Models such as that of “small fertilizers” but with stratospheric interests should be quickly extinguished before the great promise of fintech: reduce costs, distances, times, oligopolistic costs, information asymmetries.
It is not for less that the banks of India have just launched a national data aggregator to make the open banking a super lever of innovation and financial democratization, the next phase of fintech evolution. Alluding to this technological disruption, Amiyatosh Purnanandam, a finance professor at the University of Michigan, recalls that the banking business, in essence, is to solve information gaps between borrowers, savers and other market participants.
That is where the intersection between inclusion, education and financial health acquires its full meaning, beyond regulatory action. And hence the importance of a project like Finnsalud, a non-profit organization supported by the MetLife Foundation, which has Mexico as a pilot. The antecedent is the global surveys that the latter has been carrying out with Gallup: they set preventive spotlights on the collateral risks of the exponential increase in supply and triggered efforts to generate standards and measurement tools such as those of the Financial Health Network, to which was added the development of applied behavioral sciences.
With these experiences and local studies, Finnsalud arrived at a four-dimensional approach: being financially healthy means being able to plan and budget for day-to-day accounts; the same, but for long-term goals and life goals; be resilient in the face of ups and downs and emergencies; and autonomy and ability to make financial decisions. It seems obvious, but keeping it in mind makes all the difference in a public policy or financial product.

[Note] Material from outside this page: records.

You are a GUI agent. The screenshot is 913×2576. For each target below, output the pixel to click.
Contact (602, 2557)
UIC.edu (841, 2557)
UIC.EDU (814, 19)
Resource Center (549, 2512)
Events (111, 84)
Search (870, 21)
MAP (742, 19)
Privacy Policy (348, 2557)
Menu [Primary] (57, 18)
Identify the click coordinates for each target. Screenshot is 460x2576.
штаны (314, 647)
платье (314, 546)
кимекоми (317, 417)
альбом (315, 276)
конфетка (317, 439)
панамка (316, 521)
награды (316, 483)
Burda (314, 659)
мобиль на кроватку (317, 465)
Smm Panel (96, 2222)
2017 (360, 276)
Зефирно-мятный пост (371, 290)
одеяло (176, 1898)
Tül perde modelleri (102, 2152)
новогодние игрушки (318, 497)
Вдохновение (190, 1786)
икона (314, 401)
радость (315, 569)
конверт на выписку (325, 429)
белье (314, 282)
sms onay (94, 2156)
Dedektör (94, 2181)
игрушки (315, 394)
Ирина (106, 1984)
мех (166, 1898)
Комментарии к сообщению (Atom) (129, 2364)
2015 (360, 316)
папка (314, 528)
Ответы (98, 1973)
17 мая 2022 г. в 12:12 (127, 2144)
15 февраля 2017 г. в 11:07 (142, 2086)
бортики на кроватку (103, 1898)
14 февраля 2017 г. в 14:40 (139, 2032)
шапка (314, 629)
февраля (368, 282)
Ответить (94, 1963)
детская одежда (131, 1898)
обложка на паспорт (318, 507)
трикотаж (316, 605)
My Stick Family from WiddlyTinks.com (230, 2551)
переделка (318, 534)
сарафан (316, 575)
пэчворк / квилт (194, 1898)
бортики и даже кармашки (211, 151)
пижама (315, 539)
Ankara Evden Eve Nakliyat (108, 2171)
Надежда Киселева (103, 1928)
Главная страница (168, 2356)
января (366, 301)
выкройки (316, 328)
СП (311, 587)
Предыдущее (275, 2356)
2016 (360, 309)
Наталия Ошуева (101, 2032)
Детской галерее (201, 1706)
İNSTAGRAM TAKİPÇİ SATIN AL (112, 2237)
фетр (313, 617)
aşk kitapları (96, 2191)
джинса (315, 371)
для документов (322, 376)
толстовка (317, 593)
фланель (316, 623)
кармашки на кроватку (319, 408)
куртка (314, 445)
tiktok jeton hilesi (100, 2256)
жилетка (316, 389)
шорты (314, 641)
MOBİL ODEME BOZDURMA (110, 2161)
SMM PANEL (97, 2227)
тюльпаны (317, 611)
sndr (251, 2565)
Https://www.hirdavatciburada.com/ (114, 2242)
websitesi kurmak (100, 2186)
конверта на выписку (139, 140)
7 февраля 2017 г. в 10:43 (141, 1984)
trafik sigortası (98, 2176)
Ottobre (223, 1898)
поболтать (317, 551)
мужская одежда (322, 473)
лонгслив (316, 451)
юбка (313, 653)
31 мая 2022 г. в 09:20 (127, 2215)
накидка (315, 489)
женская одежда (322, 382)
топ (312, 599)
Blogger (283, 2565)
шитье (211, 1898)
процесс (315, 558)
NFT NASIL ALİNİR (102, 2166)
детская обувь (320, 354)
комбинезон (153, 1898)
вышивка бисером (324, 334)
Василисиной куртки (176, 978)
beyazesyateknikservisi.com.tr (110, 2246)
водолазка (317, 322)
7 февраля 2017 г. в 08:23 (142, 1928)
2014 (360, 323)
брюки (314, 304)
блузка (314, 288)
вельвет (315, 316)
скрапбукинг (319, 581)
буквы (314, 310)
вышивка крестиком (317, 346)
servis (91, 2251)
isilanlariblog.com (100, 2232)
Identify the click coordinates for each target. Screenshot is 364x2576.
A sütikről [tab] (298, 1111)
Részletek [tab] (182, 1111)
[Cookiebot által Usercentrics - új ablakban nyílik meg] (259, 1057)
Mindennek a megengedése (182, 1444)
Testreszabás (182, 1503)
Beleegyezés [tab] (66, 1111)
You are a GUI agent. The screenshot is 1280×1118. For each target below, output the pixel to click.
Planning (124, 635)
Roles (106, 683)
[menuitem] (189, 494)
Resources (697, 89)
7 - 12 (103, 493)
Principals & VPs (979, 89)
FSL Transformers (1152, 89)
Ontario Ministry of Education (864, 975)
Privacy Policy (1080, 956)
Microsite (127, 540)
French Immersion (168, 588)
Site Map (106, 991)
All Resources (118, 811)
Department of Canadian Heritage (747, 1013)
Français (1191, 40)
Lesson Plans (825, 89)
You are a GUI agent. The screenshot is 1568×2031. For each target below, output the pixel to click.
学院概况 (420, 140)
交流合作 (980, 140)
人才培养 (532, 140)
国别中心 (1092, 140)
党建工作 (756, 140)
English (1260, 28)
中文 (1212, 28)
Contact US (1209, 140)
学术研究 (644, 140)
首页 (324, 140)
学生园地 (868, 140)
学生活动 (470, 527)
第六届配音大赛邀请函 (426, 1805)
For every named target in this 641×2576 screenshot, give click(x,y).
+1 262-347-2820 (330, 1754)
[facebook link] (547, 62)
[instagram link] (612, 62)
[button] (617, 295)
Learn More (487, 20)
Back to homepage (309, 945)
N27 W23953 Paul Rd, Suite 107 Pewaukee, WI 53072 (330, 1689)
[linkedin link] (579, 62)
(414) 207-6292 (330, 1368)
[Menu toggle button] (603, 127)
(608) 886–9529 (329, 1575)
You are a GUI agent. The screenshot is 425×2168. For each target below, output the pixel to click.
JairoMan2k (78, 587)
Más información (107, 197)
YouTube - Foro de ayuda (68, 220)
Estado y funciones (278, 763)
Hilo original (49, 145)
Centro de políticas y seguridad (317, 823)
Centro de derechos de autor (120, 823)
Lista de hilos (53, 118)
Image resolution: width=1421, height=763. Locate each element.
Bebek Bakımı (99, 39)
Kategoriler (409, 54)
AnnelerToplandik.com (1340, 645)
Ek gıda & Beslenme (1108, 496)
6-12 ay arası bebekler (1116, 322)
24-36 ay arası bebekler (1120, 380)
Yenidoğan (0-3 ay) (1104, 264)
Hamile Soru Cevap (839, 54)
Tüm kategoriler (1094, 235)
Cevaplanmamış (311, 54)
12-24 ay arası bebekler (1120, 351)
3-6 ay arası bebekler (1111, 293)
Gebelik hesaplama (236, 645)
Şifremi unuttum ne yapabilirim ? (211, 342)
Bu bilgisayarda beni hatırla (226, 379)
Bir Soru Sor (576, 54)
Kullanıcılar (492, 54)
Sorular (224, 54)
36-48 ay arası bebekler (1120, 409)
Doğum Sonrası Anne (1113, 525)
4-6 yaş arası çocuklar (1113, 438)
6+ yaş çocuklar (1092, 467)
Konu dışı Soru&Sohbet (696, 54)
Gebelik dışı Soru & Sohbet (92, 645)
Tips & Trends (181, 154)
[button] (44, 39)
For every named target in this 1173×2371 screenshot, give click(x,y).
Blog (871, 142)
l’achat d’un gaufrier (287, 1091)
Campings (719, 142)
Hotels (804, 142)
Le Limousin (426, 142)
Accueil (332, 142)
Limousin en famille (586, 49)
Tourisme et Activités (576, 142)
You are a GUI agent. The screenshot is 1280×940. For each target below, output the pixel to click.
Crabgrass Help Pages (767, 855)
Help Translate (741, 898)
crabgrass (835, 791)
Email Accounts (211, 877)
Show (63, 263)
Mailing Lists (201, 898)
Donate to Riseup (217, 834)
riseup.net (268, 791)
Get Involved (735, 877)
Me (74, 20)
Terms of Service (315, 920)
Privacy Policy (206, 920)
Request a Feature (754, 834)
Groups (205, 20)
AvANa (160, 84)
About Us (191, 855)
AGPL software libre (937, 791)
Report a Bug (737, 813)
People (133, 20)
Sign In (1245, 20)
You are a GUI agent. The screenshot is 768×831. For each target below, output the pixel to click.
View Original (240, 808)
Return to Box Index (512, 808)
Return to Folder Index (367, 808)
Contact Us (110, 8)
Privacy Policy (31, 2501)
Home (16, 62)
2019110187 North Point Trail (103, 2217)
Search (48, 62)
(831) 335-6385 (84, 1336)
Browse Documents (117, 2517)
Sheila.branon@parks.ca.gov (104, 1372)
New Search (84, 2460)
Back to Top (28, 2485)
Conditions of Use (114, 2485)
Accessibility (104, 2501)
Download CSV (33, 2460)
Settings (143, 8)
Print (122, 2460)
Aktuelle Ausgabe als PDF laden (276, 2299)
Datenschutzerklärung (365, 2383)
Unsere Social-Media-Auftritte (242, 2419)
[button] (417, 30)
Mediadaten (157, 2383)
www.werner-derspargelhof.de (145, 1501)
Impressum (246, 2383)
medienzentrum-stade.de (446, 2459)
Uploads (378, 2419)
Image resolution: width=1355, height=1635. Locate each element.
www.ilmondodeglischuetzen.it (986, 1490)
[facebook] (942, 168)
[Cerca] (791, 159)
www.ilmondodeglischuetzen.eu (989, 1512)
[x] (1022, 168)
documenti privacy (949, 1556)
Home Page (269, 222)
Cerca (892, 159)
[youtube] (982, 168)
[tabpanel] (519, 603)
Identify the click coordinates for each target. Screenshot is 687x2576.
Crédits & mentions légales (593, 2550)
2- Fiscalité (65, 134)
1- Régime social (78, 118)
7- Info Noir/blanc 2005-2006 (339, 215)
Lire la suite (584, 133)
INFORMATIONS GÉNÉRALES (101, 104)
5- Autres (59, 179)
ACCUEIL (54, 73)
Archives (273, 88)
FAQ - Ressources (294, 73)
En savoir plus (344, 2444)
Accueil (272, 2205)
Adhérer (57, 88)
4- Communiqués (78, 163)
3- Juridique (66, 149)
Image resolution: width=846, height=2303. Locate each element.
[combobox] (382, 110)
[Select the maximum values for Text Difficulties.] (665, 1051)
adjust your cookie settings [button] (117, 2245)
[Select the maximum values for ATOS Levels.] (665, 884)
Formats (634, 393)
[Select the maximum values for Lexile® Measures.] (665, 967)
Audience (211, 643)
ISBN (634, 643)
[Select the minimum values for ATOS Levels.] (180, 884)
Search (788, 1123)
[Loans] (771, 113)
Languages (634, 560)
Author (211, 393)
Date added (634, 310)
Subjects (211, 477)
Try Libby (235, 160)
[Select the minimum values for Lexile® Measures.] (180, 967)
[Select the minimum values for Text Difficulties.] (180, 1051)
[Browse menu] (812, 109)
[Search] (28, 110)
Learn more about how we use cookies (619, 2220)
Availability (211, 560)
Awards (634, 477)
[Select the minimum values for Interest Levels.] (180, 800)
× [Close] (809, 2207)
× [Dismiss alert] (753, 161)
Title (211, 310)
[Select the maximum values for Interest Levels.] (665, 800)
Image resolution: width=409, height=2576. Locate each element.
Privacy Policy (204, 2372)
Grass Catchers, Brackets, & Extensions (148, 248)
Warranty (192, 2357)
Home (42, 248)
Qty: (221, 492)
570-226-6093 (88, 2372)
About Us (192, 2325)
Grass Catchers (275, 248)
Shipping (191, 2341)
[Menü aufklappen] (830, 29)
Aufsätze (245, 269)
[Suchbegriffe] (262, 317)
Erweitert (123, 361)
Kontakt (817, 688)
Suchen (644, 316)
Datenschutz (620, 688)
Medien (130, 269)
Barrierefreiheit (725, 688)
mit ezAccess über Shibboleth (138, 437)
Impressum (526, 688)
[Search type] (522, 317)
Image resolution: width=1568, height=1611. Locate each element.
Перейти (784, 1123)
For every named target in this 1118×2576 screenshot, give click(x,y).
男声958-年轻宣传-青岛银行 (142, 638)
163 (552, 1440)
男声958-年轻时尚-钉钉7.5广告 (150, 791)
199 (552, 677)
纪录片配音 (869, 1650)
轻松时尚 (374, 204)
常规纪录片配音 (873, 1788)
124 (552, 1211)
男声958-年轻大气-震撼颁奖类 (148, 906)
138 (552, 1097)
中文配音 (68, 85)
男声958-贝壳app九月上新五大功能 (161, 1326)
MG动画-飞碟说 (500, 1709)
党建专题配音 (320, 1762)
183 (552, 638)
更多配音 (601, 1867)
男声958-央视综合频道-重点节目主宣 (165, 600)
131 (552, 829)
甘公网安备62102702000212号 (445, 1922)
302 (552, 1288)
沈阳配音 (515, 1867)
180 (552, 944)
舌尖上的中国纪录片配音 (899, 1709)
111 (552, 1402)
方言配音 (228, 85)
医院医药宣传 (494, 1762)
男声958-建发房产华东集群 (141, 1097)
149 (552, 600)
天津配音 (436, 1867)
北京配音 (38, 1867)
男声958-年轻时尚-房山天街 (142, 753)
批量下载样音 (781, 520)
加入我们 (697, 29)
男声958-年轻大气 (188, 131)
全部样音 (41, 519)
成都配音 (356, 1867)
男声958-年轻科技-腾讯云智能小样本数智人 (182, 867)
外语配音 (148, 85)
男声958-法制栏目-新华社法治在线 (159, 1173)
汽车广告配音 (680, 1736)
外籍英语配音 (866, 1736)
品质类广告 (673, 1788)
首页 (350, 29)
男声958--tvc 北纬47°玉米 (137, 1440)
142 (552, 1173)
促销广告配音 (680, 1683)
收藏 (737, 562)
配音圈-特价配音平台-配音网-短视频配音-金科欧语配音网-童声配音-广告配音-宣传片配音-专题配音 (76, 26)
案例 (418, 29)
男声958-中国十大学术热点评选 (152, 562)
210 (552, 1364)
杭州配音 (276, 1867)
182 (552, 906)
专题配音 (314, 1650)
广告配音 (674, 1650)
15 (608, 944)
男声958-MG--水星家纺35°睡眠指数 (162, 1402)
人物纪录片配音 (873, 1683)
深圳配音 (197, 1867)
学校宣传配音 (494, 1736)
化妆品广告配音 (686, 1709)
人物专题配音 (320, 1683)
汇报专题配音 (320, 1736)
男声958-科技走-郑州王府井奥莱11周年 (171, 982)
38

From that starting point, a clinic concept (diagnosis + treatment) was conceived that includes a WhatsApp API for savings and credit cooperatives to conduct surveys and interact with their members, with an algorithm to determine scores and recommend products, uses. correct, alert to risks or patterns of over-indebtedness.
There is a huge area of opportunity for innovation here. Something similar would be expected of fintechs, traditional banks and companies of all kinds that incorporate financial instruments, be they insurance or credit to sell trips or used cars: the focus on financial health from the conception of added value and onboarding to open an account.